Homelessness and a lack of housing is a well-known issue on Martha’s Vineyard. To combat this crisis, Harbor Homes has led the way in providing respite to homeless individuals on the Island, with a new facility to come. On Wednesday, Harbor Homes closed on an Oak Bluffs property located at 111 New York Ave. to act as its facility for homeless women. Harbor Homes paid $1.3 million for the property, according to the Dukes County Registry of Deeds.
According to Karen Tewhey, executive director of Harbor Homes, the number of homeless people on the Island has been consistent over the past five years, hovering around 100 individuals. This past year has seen around 80 individuals.
Tewhey said she believed these numbers underestimate the number of homeless people, because they only include those who directly contacted Harbor Homes for help, not the entire homeless population on the Island. Families with children are especially undercounted. “If you’re a parent and you don’t have a secure place to house your kids, you really don’t want to make an announcement about that,” said Tewhey. “People try to be as discreet as possible.” Of the families with children who have contacted Harbor Homes, some families couch-surf, temporarily stay with friends or family, have kids stay with others while parents stay in vehicles, or live in tents during the summer.
Even if people find a roof over their heads, it may not be the ideal place to live. The Harbor Homes website states that “some of the housing being rented on the Vineyard meets the HUD [U.S. Department of Housing and Urban Development] definition of ‘not meant for human habitation,’ and the resident qualifies as homeless.” Tewhey said that the people who reached out to her have lived in various places, such as sheds, garages, lean-tos, vans, and nonfunctioning cars. There is a general agreement that people should not be living in these conditions, but there is just not enough housing or rental units to meet the great amount of demand. “The boards of health are aware of it. We’re all aware of it,” said Tewhey.
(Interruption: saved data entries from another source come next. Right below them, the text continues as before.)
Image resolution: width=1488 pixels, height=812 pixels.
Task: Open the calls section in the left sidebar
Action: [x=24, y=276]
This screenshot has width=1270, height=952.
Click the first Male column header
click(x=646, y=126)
“A lot of the individuals who are homeless are working, or they’ve lived here their entire lives and don’t want to leave the Island,” said Tewhey.
Harbor Homes conducts different efforts to combat homelessness, such as a shelter at Old Whaling Church in Edgartown. A big step was the acquisition of a Tisbury single-family property in 2020, known as the Tashmoo House. The Tashmoo House is a homeless men’s program that provides “life skills education” in a communal-living, six-bedroom environment. Tewhey said so far, the Tashmoo House program has been “very successful.” The New York Ave. House in Oak Bluffs will act in the same way as the Tashmoo House, except it will be a program for women.
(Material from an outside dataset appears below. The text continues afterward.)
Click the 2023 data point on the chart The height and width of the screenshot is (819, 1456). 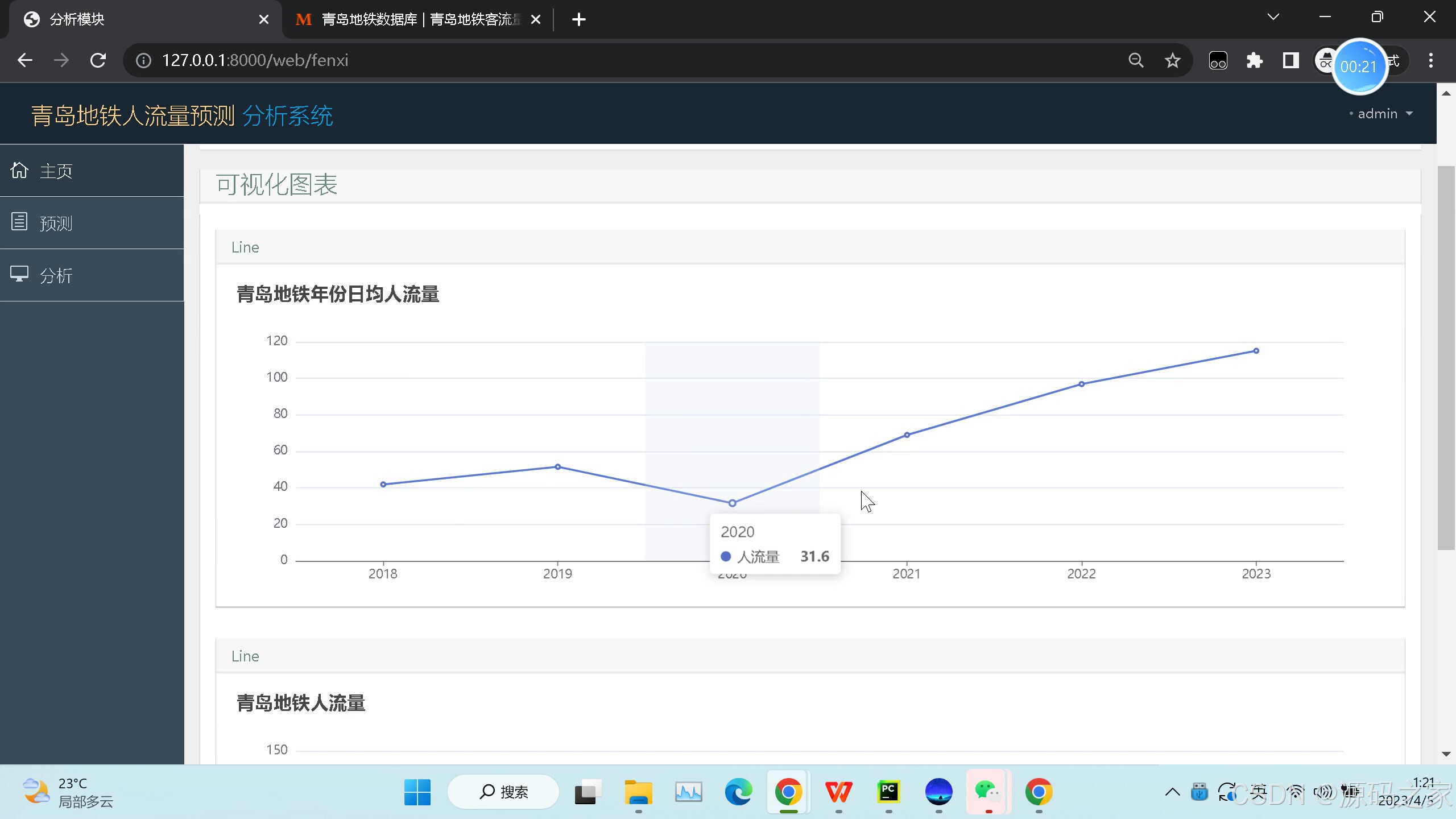pyautogui.click(x=1256, y=351)
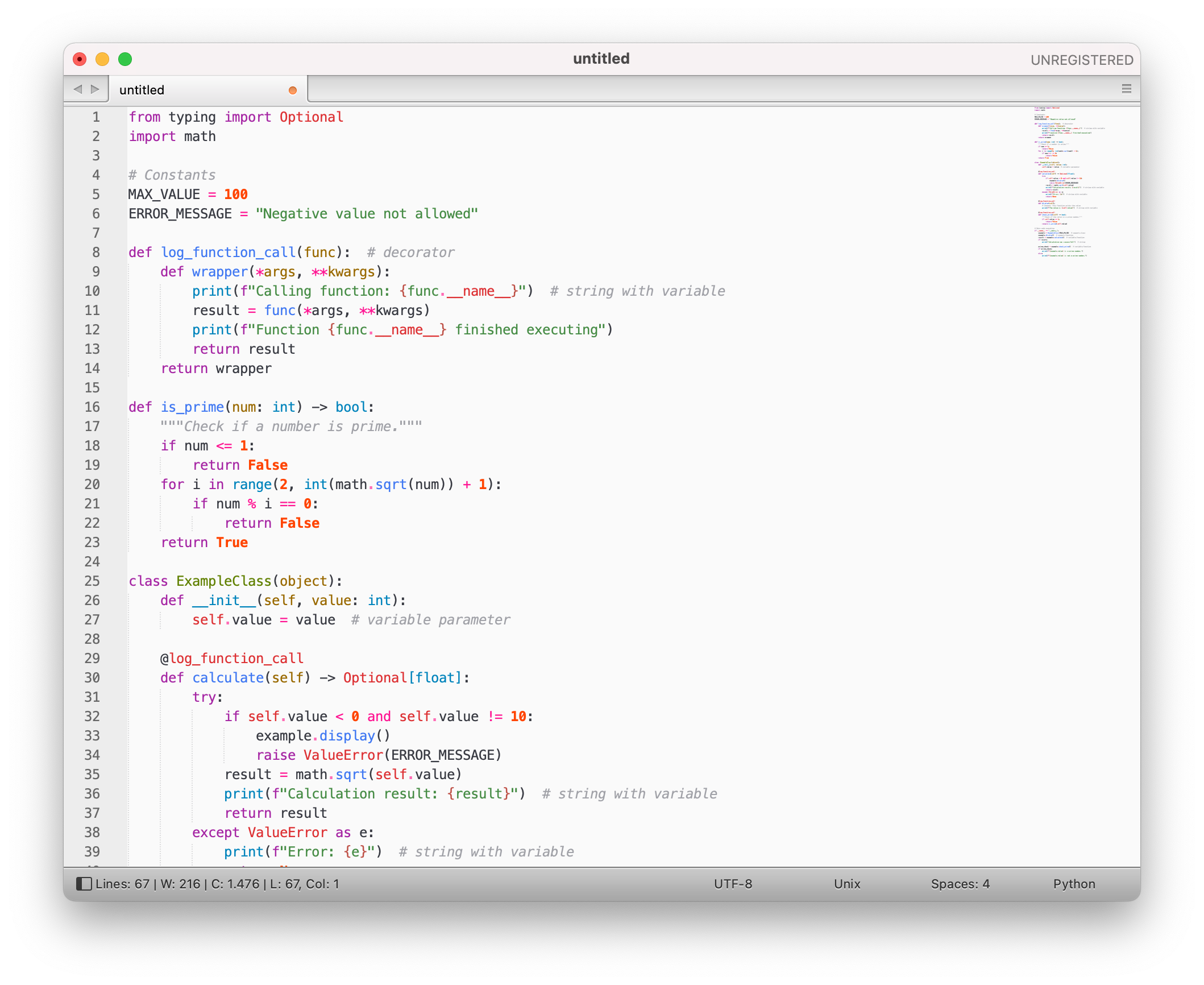This screenshot has height=985, width=1204.
Task: Open the Unix line endings selector
Action: click(847, 884)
The residents will each have personal rooms, with a communal area and kitchen. Tewhey said that she hopes Harbor Homes will eventually be able to find housing for everyone in the future, but women who are substance abusers or who have serious mental instability will not be considered for residency at New York Ave. House.
This women’s residency program aims at creating an environment where the residents can flourish, and Tewhey does not want to add to their hardships. Tewhey said that substance abusers and the mentally ill should receive help, but New York Ave. House is not the place for it. Tashmoo House has a similar approach for the men.
The New York Ave. House will also act as the new headquarters of Harbor Homes. “It will be a big leap for us,” said Tewhey. “We’re very excited about this. It makes Harbor Homes have a home as well.”
When looking for a property, the goal was to find a place that could provide basic, safe, and comfortable housing. It also needed to have at least five bedrooms. New York Ave. House used to be the Martha’s Vineyard Resort, “a bed and breakfast,” before it was sold. Its location and established architecture for communal living made it a great property for Harbor Homes to acquire. Tewhey had the fortune of having an interview with the previous owners of the property, the Robinsons. They wanted the property to be an asset for the community, and readily sold it. The Robinsons will be neighbors with New York Ave. House.
Tewhey said they intended to buy the property by April, but issues with the title delayed the purchase to July.
Tewhey said that they were fortunate to have received the mortgage from Martha’s Vineyard Bank, donors’ general contributions, and financial support from all of the towns, except Edgartown, during the purchasing process.
The application forms will be available online starting next week, according to Tewhey. There were 24 women who applied for residency before the property was even bought, but for fairness, the qualified applicants will be selected through lottery, since many didn’t even know New York Ave. House was happening. Tewhey will also advertise the program through the newspapers. Copies of the application form will be also available at the Dukes County Regional Housing Authority’s office. Tewhey said she doesn’t anticipate residents until at least September.
Only adults 18 years or older will be eligible for the New York Ave. House program. The applicant’s income must be at or below 30 percent of the median family income (MFI) for Dukes County, the MFI being $104,700, according to the Dukes County Housing Authority. The applicant must be homeless, or at risk of being homeless. Individuals need to be able to contribute to the maintenance and expenses of the house, which consists of a monthly fee of $450. More information about the New York Ave. House program can be found at the Harbor Homes website.